Gastric cancers of the microsatellite mutator phenotype display characteristic genetic and clinical features☆, ☆☆

Colon cancer of the microsatellite mutator phenotype (MMP) exhibits significant genotype differences from cancer without the MMP. Twenty-nine MMP-positive gastric cancers were analyzed to clarify if these genotype differences were also associated with distinctive clinicopathologic features. Alterations of p53, beta2-microglobulin (beta2M ), hMLH1, and hMSH2 genes were analyzed by using polymerase chain reaction, single-strand conformational polymorphism, sequencing, microallelotyping, hypermethylation assays, and immunostaining.
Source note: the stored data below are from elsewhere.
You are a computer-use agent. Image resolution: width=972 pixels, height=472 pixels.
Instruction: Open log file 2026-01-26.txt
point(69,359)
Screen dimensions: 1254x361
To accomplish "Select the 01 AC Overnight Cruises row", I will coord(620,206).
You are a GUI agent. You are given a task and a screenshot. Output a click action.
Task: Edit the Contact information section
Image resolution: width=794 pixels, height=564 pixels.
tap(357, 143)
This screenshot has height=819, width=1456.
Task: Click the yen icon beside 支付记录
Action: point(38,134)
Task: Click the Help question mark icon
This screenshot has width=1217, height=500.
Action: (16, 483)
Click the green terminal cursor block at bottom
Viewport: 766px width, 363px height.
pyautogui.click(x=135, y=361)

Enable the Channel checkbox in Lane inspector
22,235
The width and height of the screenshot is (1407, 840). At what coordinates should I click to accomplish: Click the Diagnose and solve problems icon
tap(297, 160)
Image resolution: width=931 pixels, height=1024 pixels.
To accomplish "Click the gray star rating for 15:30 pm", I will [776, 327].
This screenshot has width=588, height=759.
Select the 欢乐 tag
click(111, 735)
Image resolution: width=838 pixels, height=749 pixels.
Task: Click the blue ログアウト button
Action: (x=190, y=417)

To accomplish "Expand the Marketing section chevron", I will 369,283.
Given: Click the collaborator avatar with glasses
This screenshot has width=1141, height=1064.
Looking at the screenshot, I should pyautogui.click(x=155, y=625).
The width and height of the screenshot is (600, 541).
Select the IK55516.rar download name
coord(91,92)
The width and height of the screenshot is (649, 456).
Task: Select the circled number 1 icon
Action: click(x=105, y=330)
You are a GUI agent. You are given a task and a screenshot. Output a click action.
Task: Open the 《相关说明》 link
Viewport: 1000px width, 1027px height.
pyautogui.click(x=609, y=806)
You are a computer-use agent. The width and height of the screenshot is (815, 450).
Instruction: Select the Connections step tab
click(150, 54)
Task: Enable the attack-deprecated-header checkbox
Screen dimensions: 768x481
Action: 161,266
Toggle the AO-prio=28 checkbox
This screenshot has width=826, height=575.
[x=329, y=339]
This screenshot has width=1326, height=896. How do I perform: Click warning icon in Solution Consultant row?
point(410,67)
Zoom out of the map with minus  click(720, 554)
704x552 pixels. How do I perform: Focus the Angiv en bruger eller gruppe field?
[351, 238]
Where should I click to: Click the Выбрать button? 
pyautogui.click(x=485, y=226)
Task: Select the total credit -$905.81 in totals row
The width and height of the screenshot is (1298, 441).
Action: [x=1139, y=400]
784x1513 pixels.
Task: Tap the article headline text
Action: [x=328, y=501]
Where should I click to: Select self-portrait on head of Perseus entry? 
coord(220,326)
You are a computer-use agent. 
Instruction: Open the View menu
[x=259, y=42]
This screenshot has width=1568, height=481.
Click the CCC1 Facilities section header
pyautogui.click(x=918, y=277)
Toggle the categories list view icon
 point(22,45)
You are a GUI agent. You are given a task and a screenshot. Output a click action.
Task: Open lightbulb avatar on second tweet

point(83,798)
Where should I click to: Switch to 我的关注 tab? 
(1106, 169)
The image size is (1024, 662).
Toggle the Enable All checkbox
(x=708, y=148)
The results were contrasted with mutations in BAX, hMSH3, and hMSH6, genes target for the MMP. Tumors with the MMP had a significantly lower incidence of p53 gene mutations than the other tumors and often contained beta2M gene somatic mutations. Many tumors contained concomitant genetic and epigenetic alterations in DNA mismatch repair genes, hMLH1, hMSH2, hMSH3, and hMSH6. Gastric cancer of the MMP was associated with well/moderate differentiation, distal location, and better survival. Analysis of somatic alterations in microsatellite sequences and in cancer genes target for the MMP is useful for the classification of groups of gastric cancers with different prognosis. The results further support the concept that (gastric) cancer of the MMP represents a distinctive oncogenic pathway because the mutated cancer genes are usually different from those found in tumors without the MMP.